Observing recent proposals related to the weak banks, Nguyen said it appears that large incentives are needed in each case. “With respect to HDBank, we are of the view that the net rewards will be backloaded unlike was the case with Vietcombank and MB, which are the potential acquirers of two other weak banks,” Nguyen added.

Last year, a reported deal between HDBank and PGBank turned sour, as confirmed by representatives from both sides. PGBank said that although the deal received in-principle approval from the SBV in 2018, the tie-up had not been officially approved due to unspecified reasons. Previously, PGBank almost sold stakes to VietinBank and MSB.

CBBank, OceanBank, and GPBank are the three commercial banks obliged to carry out buy-backs as part of the commercial banking system. In addition, DongA Bank is currently going through restructuring. Prior to that, Vietcombank and MB began to exhibit signals of participation in the reorganisation of weak banks in preparation for compulsory purchase.

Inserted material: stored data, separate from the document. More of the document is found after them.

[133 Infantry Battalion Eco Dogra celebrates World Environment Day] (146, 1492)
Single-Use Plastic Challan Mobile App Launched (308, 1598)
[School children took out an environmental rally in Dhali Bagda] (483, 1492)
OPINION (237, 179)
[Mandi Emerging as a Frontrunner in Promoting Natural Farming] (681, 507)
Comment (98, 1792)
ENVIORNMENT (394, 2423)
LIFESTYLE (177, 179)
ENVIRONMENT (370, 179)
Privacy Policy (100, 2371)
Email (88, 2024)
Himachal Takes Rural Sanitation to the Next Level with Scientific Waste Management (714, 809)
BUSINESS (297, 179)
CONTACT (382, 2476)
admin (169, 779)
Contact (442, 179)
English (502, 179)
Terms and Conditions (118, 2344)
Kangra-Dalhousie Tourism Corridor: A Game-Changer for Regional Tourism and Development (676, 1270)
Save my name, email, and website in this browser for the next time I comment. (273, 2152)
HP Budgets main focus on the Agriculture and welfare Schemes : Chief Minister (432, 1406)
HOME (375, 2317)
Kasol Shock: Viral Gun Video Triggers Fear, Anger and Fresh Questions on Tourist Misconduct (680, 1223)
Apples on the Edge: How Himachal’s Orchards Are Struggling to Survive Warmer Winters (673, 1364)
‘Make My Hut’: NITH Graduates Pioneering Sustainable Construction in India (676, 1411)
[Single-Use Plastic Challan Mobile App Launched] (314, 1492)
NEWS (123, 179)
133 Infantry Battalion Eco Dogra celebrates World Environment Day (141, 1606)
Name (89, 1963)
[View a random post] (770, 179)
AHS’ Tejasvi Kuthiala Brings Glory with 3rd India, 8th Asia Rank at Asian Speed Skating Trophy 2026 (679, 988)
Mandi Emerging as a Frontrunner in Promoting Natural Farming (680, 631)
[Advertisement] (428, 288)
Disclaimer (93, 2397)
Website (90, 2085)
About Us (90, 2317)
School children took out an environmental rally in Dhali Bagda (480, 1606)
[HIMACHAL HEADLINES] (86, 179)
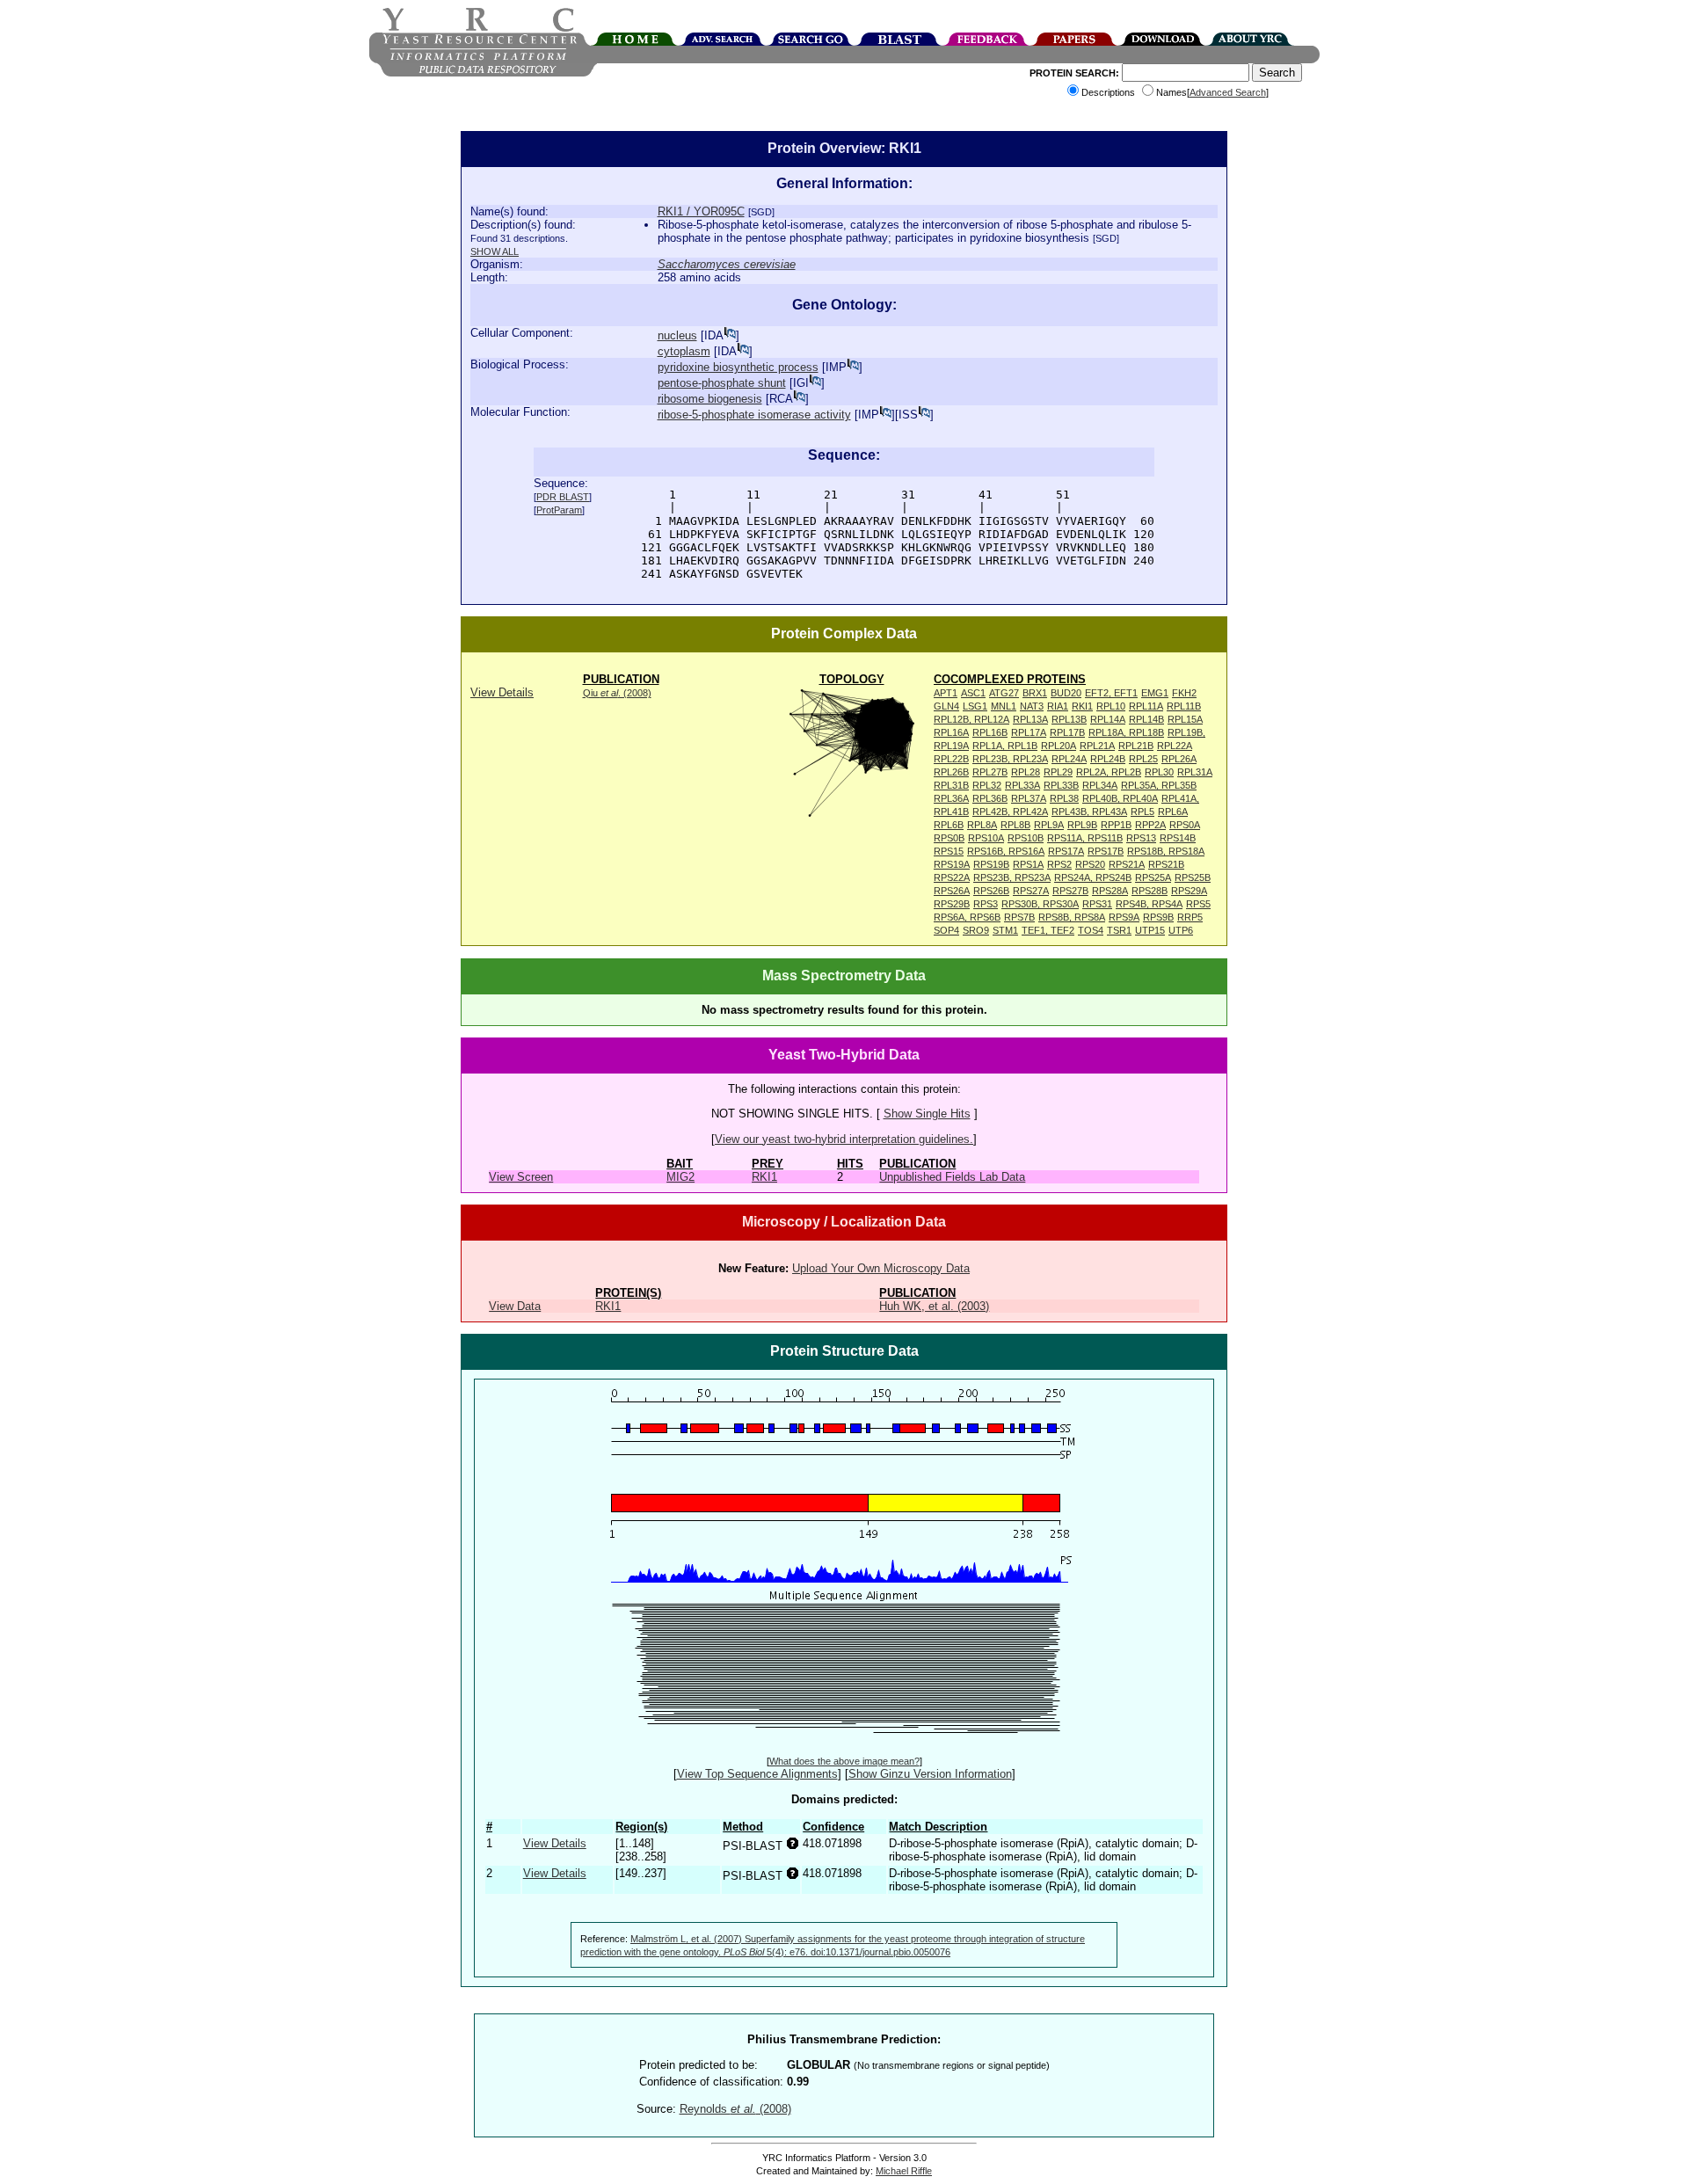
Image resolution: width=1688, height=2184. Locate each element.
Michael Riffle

CBBank, one of three struggling lenders, and Vietcombank have been partners since 2014 when the latter began providing administrative and managerial assistance to the former. However, neither Vietcombank nor MB has officially acknowledged having received any bank transfer as of yet.

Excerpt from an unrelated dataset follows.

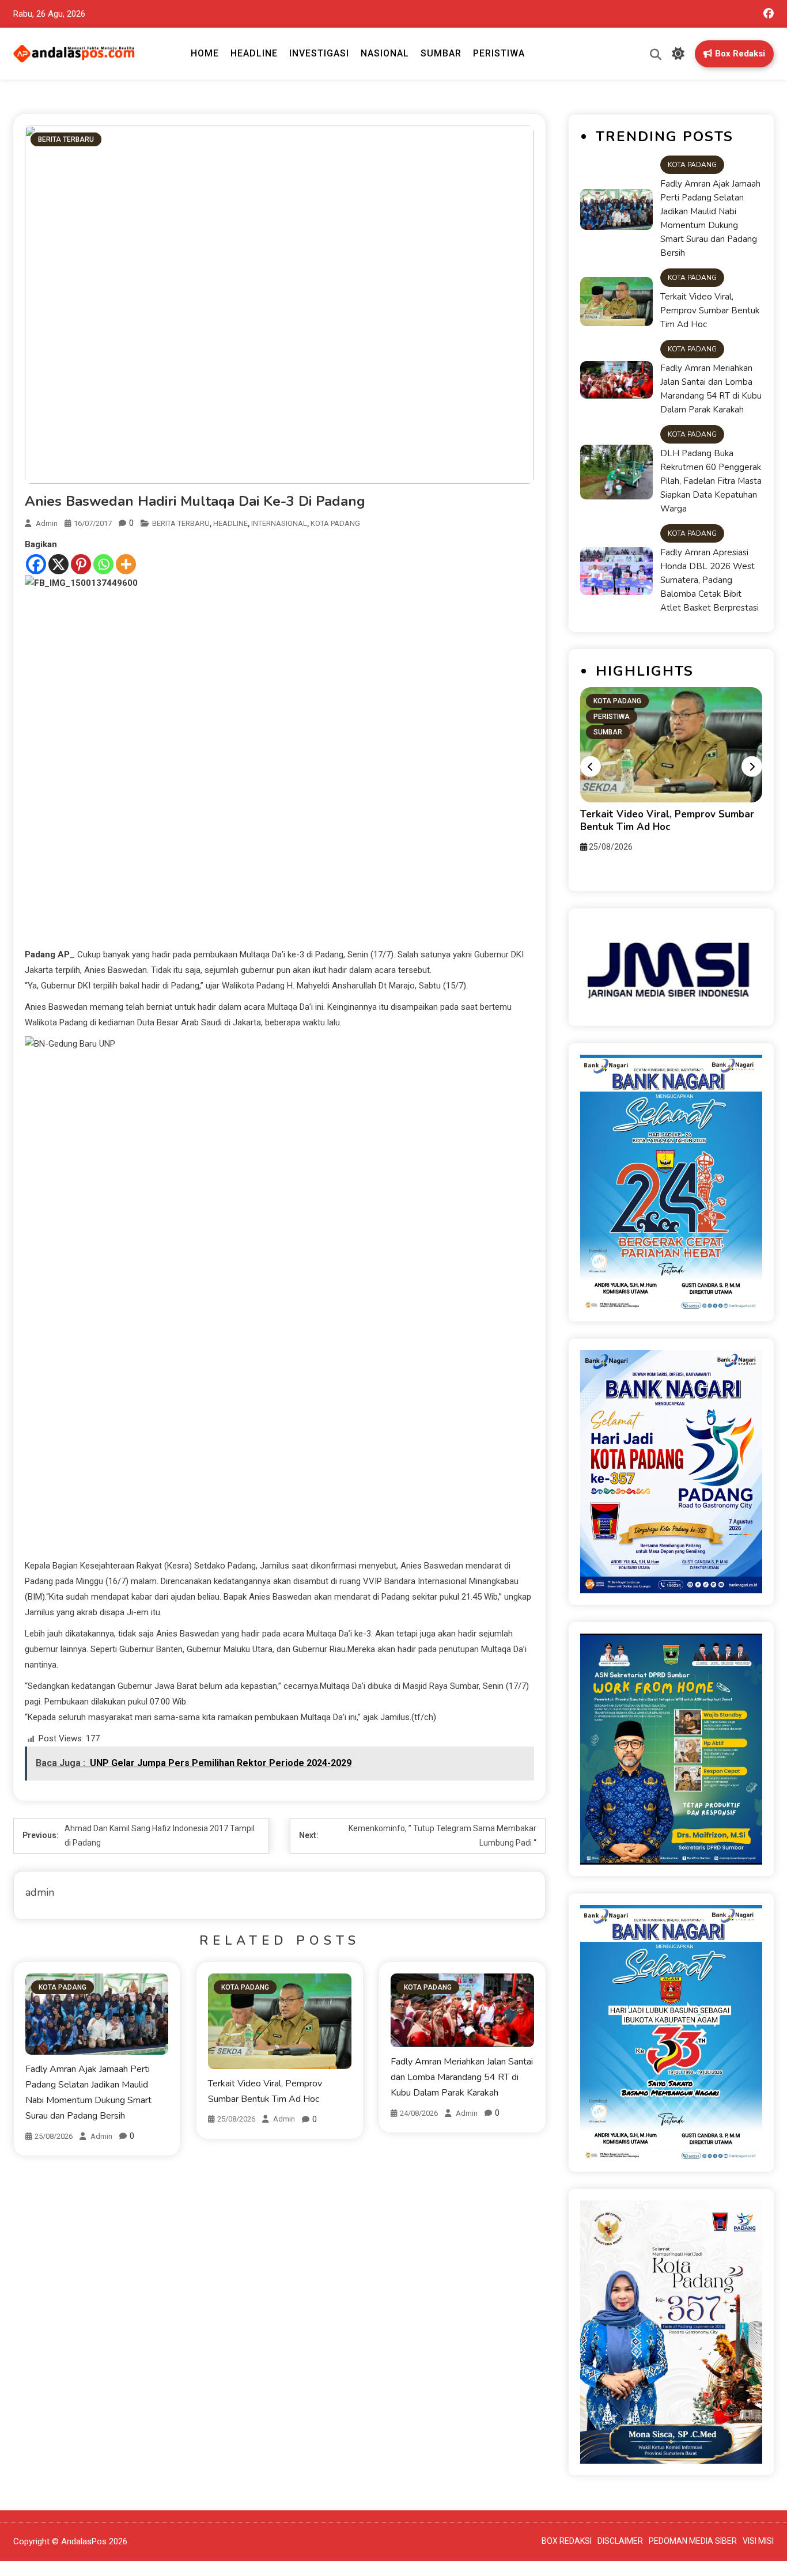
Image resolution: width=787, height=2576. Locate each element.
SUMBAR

MB vice chairman and CEO Luu Trung Thai revealed that after restructuring a weak lender, MB may choose to consolidate and sell to another credit institution or divest it via an initial public offering.

“The transfer would allow MB to capitalise on additional developing opportunities for rapid-scale development, hence boosting its market footprint,” Thai added. “To ensure this bank’s operating capability and debt quality, MB plans to transfer certain high-quality loans to credit institutions. Non-performing loans represent around 47 per cent of the total at the struggling bank right now.”

In the meantime, BRG-backed SeABank is contemplating making an offer to sell roughly 13.8 per cent of the bank’s charter capital. It has not decided what it wants out of the possible merger just yet.

Likewise, Japanese financial institution SMBC is reportedly the potential strategic shareholder of Hanoi-based VPBank after its landmark deal with FE Credit.

“The private placement of 1.19 billion shares, equivalent to 15 per cent of VPBank’s charter capital, to a foreign investor was behind schedule due to domestic and global uncertainties,” said Nguyen Anh Tung, senior analyst at KB Securities. “However, VPBank still hopes to complete the tie-up by the end of this year.”